Within the listing below, the lines containing "screenshot" are to be counted. Give the number only.

SUPPLIED INFORMATION »
=======

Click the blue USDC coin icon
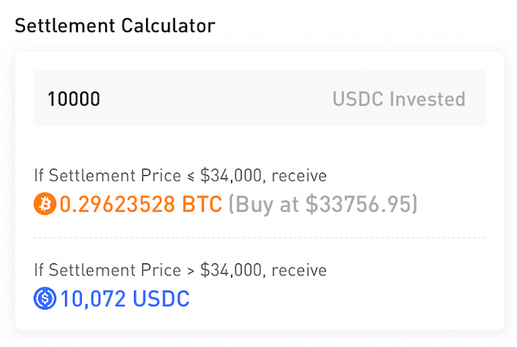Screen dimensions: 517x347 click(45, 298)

=======

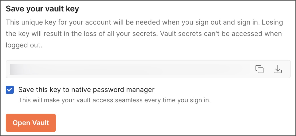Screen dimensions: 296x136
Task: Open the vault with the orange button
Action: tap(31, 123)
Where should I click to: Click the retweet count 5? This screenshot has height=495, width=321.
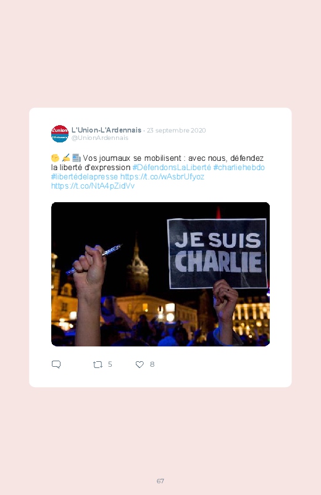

=======

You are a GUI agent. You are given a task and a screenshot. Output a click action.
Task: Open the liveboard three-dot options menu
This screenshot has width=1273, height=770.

=======

RESPONSE TO THIS TASK » 3